Dari kelima pasang pelaku nikah usia dini hanya pasangan FA dan SI serta pasangan SA dan RI yang benar-benar melakukan bimbingan spiritual, seperti menyuruh untuk shalat 5 waktu, puasa wajib, dan zakat. Tak jarang mereka juga melakukan shalat berjamaah. Bagi pasangan FA dan SI, karena usia mereka terpaut jauh, SI selalu mengajarkan FA tentang nilai-nilai agama, dan ia juga mewajibkan bagi istrinya melaksakan shalat 5 waktu. Oleh karenanya, FA merasa

bahwa SI telah menjadi imam yang baik baginya dan keluarganya. Sedangkan bagi pasangan SA dan RI, meskipun usia mereka tidak terpaut jauh dan bahkan hampir sama, RI sebagai suami dan sebagai ayah selalu mengajarkan supaya anak dan istrinya selalu melaksanakan shalat. SA dan RI juga mengaku bahwa ketika mereka menikah, mereka tidak memikirkan tentang kewajiban mereka sebagai umat islam, hingga berjalannya waktu dan bertambahnya usia anak mereka, mereka sadar bahwa bimbingan spiritual sangat penting dalam keluarga.

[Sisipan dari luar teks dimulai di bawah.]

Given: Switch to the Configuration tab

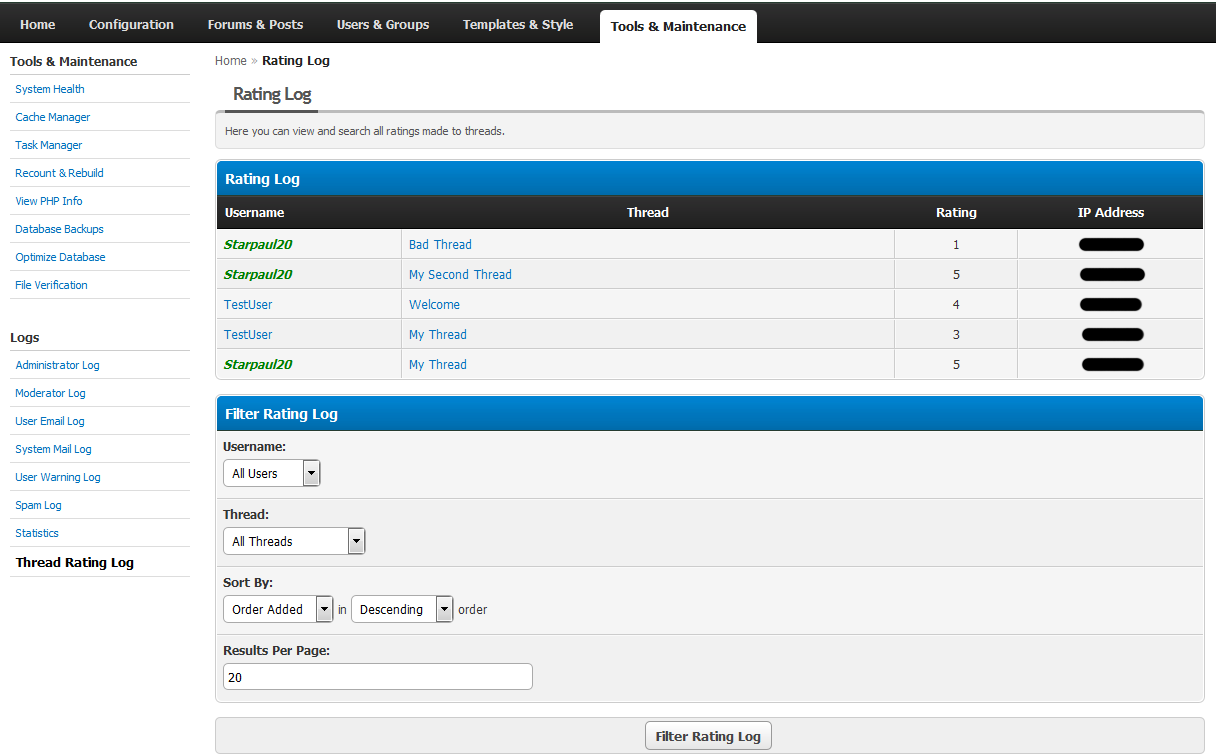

Berbeda dengan pasangan lainnya, yaitu pasangan IN dan SH, pasangan MAN dan MFR, serta pasangan KA dan SWN. Ketiga pasangan ini hanya mengaku bahwa mereka islam, namun dalam hal ibadah mereka tidak memberi bimbingan spiritual bahkan bagi diri mereka sendiri belum ada semangat spiritual. Dalam hal ini mereka memberi kebebasan apabila ingin beribadah ataupun tidak.